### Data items
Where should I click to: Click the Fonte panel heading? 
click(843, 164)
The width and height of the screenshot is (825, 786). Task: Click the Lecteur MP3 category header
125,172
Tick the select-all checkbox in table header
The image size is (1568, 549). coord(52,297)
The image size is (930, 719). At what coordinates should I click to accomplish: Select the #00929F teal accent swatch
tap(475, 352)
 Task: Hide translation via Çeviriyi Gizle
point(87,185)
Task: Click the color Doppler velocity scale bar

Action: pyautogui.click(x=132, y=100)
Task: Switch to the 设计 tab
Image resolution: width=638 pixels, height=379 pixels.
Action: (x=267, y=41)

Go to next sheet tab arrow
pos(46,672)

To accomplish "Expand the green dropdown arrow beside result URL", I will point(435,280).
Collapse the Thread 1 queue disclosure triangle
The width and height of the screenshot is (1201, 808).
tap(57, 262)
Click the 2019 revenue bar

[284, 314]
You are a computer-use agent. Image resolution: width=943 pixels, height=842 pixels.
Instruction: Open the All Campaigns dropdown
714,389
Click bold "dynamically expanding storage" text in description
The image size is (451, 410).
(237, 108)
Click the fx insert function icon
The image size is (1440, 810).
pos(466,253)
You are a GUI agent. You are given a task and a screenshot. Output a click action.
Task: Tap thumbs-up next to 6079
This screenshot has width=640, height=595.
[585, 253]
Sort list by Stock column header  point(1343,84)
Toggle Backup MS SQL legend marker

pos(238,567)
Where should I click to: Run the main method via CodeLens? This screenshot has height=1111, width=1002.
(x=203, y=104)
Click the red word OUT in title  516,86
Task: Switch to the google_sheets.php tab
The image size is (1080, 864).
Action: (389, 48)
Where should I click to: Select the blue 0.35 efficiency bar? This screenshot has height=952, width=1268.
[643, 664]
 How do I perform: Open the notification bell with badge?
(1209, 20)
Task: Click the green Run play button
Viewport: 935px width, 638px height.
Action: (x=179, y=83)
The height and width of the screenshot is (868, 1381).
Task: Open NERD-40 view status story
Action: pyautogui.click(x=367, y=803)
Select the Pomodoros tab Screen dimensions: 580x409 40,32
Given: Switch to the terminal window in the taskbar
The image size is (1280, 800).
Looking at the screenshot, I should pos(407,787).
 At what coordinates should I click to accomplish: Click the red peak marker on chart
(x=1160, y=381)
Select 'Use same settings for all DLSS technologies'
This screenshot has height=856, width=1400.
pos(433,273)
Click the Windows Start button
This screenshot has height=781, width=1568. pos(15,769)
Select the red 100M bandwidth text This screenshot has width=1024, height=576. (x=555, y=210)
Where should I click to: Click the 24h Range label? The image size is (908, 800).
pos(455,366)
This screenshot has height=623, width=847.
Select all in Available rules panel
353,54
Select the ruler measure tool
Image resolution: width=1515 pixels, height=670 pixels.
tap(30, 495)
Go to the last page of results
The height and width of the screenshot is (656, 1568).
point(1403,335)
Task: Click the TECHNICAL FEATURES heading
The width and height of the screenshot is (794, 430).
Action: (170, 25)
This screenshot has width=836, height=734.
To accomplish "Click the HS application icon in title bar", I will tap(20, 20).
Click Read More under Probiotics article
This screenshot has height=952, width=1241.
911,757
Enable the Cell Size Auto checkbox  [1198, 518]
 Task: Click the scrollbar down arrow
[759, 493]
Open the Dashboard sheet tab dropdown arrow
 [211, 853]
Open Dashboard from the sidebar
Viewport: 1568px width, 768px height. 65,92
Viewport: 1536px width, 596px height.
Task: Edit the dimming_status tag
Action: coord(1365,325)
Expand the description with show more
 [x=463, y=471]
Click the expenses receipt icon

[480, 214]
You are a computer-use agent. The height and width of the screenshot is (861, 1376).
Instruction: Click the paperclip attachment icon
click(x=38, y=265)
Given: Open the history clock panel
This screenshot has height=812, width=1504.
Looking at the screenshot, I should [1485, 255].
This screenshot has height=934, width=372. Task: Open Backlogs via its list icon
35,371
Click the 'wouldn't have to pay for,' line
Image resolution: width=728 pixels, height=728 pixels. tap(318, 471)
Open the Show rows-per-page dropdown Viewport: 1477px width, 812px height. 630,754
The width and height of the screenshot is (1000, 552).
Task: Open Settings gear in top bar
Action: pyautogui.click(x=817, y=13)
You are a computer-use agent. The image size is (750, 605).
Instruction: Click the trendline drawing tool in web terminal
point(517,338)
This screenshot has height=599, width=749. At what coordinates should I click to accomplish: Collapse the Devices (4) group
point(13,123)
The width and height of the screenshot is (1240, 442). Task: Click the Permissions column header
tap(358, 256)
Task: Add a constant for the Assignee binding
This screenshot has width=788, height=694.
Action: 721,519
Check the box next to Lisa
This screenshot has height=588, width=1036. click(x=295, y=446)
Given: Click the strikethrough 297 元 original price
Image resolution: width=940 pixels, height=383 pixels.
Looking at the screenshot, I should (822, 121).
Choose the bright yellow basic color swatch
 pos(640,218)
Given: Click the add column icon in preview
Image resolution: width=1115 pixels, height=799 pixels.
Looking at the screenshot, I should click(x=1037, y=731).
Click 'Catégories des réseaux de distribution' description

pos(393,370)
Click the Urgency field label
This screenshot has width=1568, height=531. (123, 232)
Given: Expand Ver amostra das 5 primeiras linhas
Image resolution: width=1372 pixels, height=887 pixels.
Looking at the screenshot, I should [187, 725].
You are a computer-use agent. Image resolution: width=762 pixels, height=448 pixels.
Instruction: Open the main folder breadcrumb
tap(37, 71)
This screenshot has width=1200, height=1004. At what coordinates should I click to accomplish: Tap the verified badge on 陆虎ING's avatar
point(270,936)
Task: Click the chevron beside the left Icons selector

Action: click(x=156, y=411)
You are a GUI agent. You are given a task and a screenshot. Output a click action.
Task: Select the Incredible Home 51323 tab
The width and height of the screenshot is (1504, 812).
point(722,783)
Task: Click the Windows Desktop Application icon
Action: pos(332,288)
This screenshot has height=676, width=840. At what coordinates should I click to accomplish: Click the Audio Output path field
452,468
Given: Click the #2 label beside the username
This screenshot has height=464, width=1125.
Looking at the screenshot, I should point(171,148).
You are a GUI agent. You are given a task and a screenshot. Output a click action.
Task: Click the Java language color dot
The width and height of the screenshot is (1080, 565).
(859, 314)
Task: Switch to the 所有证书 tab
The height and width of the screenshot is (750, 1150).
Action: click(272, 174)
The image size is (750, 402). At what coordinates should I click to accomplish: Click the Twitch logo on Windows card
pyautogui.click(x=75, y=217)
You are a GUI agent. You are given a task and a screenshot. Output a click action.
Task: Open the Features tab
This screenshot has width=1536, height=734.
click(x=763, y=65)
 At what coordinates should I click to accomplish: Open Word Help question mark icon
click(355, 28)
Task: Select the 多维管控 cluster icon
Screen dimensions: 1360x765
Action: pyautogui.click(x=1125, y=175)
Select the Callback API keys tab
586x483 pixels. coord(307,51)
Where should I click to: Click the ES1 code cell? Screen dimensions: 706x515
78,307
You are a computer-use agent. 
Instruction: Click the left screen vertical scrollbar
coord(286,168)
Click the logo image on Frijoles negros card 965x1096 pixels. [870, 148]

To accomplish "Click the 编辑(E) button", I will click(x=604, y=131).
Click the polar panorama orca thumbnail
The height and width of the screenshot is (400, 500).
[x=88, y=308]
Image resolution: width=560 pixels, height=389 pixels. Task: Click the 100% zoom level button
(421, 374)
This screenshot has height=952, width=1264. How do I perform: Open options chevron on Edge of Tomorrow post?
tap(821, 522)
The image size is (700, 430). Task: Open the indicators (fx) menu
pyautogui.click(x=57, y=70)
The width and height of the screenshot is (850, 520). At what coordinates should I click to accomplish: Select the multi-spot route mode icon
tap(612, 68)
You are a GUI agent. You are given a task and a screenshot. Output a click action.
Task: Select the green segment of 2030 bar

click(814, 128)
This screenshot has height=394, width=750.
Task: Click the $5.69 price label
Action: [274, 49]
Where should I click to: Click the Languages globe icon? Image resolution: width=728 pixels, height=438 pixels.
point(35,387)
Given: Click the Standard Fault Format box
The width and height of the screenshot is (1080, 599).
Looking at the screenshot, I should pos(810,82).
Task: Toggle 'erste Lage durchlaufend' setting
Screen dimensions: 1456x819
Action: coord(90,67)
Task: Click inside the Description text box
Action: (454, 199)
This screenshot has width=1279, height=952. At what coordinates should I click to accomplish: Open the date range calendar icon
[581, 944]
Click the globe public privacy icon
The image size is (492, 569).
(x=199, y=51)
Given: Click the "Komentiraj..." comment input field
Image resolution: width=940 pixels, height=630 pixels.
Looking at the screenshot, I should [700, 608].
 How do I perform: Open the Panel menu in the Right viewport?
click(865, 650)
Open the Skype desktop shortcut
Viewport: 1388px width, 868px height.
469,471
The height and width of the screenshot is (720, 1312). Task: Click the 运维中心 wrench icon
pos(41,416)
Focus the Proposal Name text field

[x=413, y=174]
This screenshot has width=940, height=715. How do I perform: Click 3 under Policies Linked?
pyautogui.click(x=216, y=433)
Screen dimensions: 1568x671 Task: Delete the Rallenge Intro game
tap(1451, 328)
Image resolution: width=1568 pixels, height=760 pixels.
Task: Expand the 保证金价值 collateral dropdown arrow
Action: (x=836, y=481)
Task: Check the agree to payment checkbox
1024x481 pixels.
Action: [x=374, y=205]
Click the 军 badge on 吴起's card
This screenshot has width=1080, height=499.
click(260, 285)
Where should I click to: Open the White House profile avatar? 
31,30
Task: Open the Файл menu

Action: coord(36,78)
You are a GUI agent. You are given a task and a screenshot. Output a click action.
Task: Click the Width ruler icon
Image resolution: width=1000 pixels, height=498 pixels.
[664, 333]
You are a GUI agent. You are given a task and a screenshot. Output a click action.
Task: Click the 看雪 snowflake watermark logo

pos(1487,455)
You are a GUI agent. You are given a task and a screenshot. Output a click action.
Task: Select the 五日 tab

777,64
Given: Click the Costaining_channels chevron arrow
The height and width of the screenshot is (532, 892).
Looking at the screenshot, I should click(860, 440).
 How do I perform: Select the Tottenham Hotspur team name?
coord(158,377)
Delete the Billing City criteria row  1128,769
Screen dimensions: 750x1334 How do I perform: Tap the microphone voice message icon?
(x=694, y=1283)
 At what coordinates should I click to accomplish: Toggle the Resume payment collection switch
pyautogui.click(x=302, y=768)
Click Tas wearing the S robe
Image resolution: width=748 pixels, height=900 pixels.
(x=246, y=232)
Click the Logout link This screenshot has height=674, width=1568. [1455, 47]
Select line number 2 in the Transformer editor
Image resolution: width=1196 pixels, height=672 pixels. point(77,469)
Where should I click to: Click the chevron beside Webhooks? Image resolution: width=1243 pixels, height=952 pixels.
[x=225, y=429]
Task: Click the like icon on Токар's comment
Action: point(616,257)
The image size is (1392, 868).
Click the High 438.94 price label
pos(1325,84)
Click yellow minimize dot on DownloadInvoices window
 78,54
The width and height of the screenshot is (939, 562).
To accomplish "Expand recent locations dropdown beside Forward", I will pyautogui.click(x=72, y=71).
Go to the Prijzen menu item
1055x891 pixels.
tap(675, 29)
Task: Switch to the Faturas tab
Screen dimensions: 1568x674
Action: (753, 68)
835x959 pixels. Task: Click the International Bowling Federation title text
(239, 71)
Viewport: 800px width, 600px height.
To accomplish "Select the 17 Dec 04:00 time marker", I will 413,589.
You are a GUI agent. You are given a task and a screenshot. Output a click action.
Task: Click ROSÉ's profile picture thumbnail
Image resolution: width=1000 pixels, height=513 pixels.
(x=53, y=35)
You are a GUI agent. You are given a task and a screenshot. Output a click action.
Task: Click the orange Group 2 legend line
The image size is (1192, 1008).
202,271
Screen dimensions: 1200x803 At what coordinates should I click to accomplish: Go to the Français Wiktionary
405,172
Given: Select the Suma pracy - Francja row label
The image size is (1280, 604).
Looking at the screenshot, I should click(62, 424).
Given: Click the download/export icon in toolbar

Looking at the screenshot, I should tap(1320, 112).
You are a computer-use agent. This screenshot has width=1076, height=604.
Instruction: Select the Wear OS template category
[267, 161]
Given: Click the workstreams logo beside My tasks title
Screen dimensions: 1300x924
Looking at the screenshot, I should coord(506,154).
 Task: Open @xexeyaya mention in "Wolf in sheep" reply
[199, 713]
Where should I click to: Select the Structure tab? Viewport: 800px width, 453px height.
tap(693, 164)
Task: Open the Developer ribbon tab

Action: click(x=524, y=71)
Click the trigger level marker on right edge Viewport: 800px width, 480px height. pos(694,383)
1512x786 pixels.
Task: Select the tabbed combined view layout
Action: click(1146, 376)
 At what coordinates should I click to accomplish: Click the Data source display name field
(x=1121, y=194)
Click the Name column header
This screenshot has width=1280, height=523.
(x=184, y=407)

### Work to be completed
For this exercise, output exactly the lines above from the line with "Click yellow minimize" to the line with "Given: Select the", counting both, and leave out the rest.

### Answer section
Click yellow minimize dot on DownloadInvoices window
 78,54
The width and height of the screenshot is (939, 562).
To accomplish "Expand recent locations dropdown beside Forward", I will pyautogui.click(x=72, y=71).
Go to the Prijzen menu item
1055x891 pixels.
tap(675, 29)
Task: Switch to the Faturas tab
Screen dimensions: 1568x674
Action: (753, 68)
835x959 pixels. Task: Click the International Bowling Federation title text
(239, 71)
Viewport: 800px width, 600px height.
To accomplish "Select the 17 Dec 04:00 time marker", I will 413,589.
You are a GUI agent. You are given a task and a screenshot. Output a click action.
Task: Click ROSÉ's profile picture thumbnail
Image resolution: width=1000 pixels, height=513 pixels.
(x=53, y=35)
You are a GUI agent. You are given a task and a screenshot. Output a click action.
Task: Click the orange Group 2 legend line
The image size is (1192, 1008).
202,271
Screen dimensions: 1200x803 At what coordinates should I click to accomplish: Go to the Français Wiktionary
405,172
Given: Select the Suma pracy - Francja row label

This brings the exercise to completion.